Optical Cable backlog growth is the clearest signal in OCC’s fiscal Q2 2026 print: the order book hit $13.3 million at quarter end, up from $7.3 million just two quarters ago, and the stock has returned roughly 912% over the trailing twelve months versus 20% for the S&P 500. The question now is whether the fundamentals can hold a stock that is already pressing against two-decade-old resistance.
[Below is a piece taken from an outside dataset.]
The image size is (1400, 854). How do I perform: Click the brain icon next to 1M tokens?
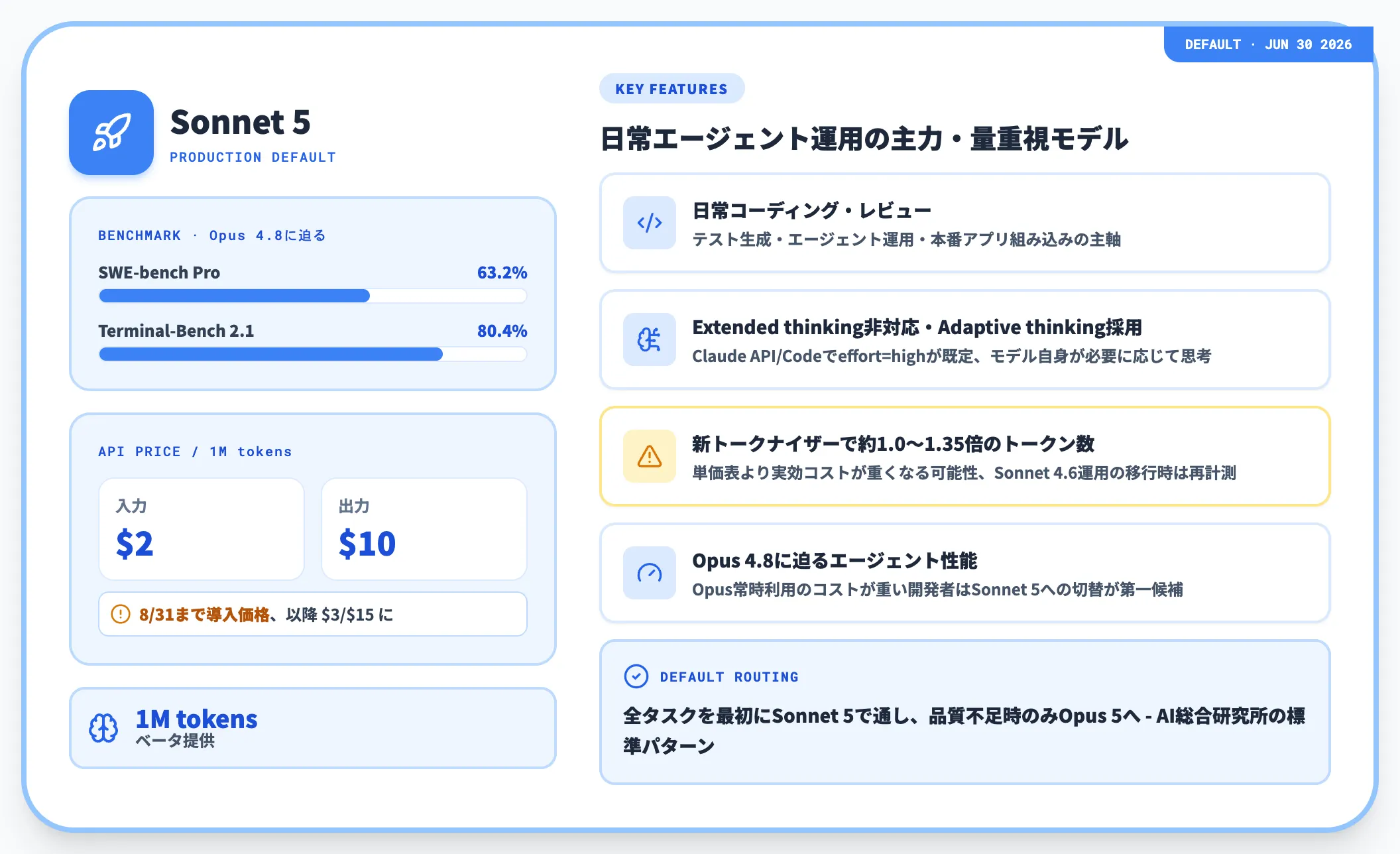[x=104, y=728]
| Metric | Q2 FY2026 | Q2 FY2025 |
|---|---|---|
| Net Sales | $22.2M | $17.5M |
| Gross Profit | $7.6M (+42.4% YoY) | ~$5.3M |
| Gross Margin | 34.2% | 30.4% |
| Net Income | $1.1M (12 cents EPS) | Net loss |
| Sales Order Backlog | $13.3M | $7.3M (Oct 2025) |
| Analyst Consensus | Sell (1 analyst) | — |
Optical Cable Backlog Growth: The Numbers Behind the Rally
Per the company’s 8-K filing, Q2 net sales reached $22.2 million, up 26.6% year-over-year from $17.5 million and up 35.2% sequentially from $16.4 million in Q1. Both the Enterprise and Specialty segments posted double-digit growth. U.S. revenue rose 21%; international jumped 45%.
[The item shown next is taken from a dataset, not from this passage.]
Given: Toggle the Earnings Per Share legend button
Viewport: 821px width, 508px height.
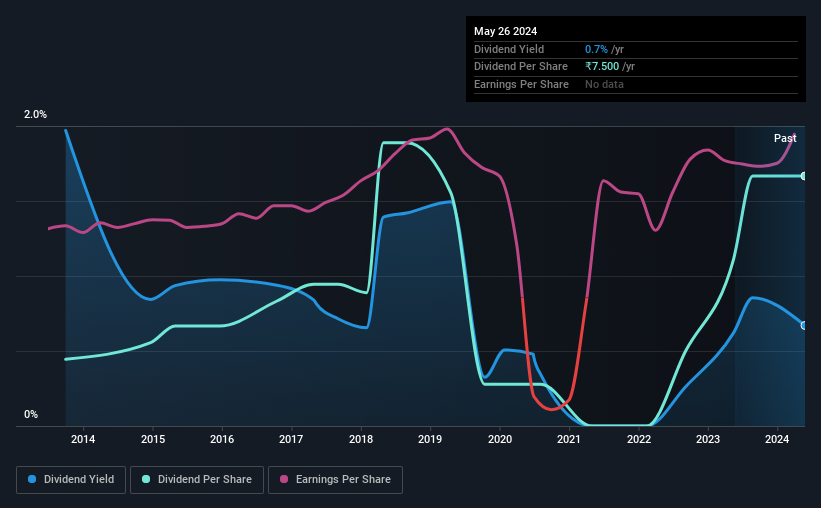Looking at the screenshot, I should pyautogui.click(x=335, y=480).
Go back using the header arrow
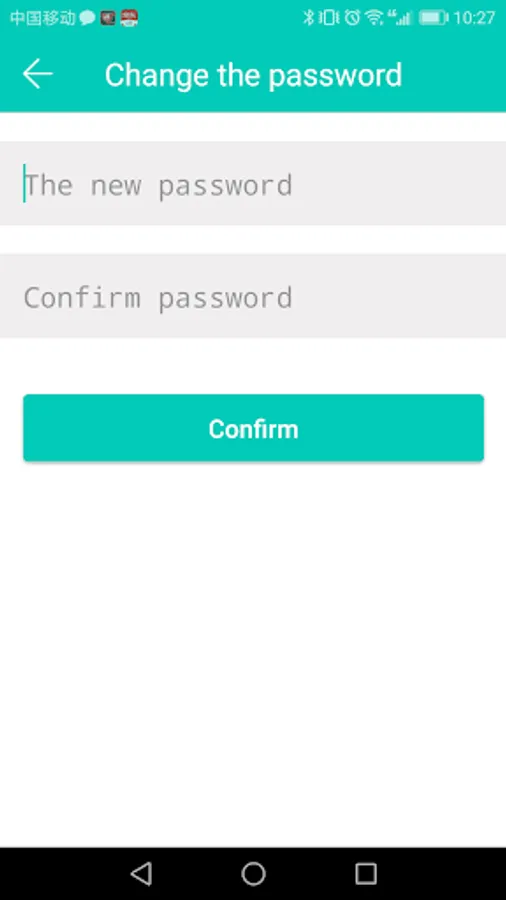 [38, 75]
Gross profit climbed 42.4% year-over-year to $7.6 million, lifting gross margin to 34.2% from 30.4% in the prior-year period, a gain of 380 basis points. SG&A as a percentage of sales fell 450 bps concurrently. The combined effect flipped a year-ago net loss into $1.1 million of net income, or 12 cents per share GAAP.
For the first half of fiscal 2026, consolidated net sales grew 16.1% to $38.6 million, with first-half gross profit rising 30.1% to $13 million from $10 million a year earlier. The company earned $657,000 in the first half versus a prior-year loss, a meaningful reversal for a microcap with a thin balance sheet.
The optical cable backlog growth trajectory tells the forward story most directly. The order book stood at $7.3 million as of October 31, 2025, climbed to $10.4 million by January 31, 2026, and reached $13.3 million at the April 30, 2026 quarter end. That is an 82% year-over-year increase and a 27% sequential jump, per the Q2 earnings call. Management flagged AI data center demand and defense contracts as the primary drivers.
What the Sell-Side and Short Sellers Are Saying
One analyst covers OCC, and that analyst rates it a Sell. Institutional ownership sits at roughly 13%. For a stock that has gained more than 900% in a year, that lack of professional sponsorship is a real structural issue, not a temporary gap.
Short interest was running near 5% of float as of late May. Shorts were selling into the pre-earnings rally. The post-release price action reflects that pressure directly: on June 8, OCC opened higher and hit an intraday peak of $22.00 before pulling back to close at $19.00, a range of nearly five dollars on volume of roughly 19 million shares.
That $22 level carries weight. It dates to the period before the Dotcom collapse, representing more than two decades of overhead supply. A doji candle on the weekly chart after the earnings pop is a technical signal that buyers and sellers reached a stalemate precisely at that level.
The balance sheet adds a layer of caution. OCC is undercapitalized relative to growth ambitions, relying on credit facilities for operational flexibility. That limits the company’s ability to pursue large contracts aggressively and keeps institutional buyers on the sidelines regardless of backlog momentum.
Tier 2 Focus and the Optical Cable Backlog Growth Path Forward
OCC is not chasing hyperscaler contracts. The strategy targets Tier 2 data centers and government procurement, which means revenue cadence will be uneven. Contract timing and product mix variation translate directly into lumpy quarterly results. Investors who buy on the backlog number need to accept that dynamic.
There are real product catalysts in the pipeline. OCC is integrating rollable-ribbon technology into its line and positioning for the 800G interconnect standard. Defense demand for ruggedized, EMI-resistant cabling is not cyclical in the same way commercial enterprise spending is. Those factors support the bull case on optical cable backlog growth over a multi-quarter horizon.
Fiber supply constraints are a near-term cost and lead-time risk. They are unlikely to derail the backlog but could compress margins in subsequent quarters if sourcing costs rise faster than pricing power allows.
The binary for the next quarter: if OCC can convert the $13.3 million backlog into revenue without significant margin erosion, the single covering analyst’s Sell rating faces a credibility test. If margins slip on mix or fiber costs, the $22 ceiling becomes a ceiling for much longer than the bulls expect. Watch the gross margin line, not just the top-line print, in the Q3 release.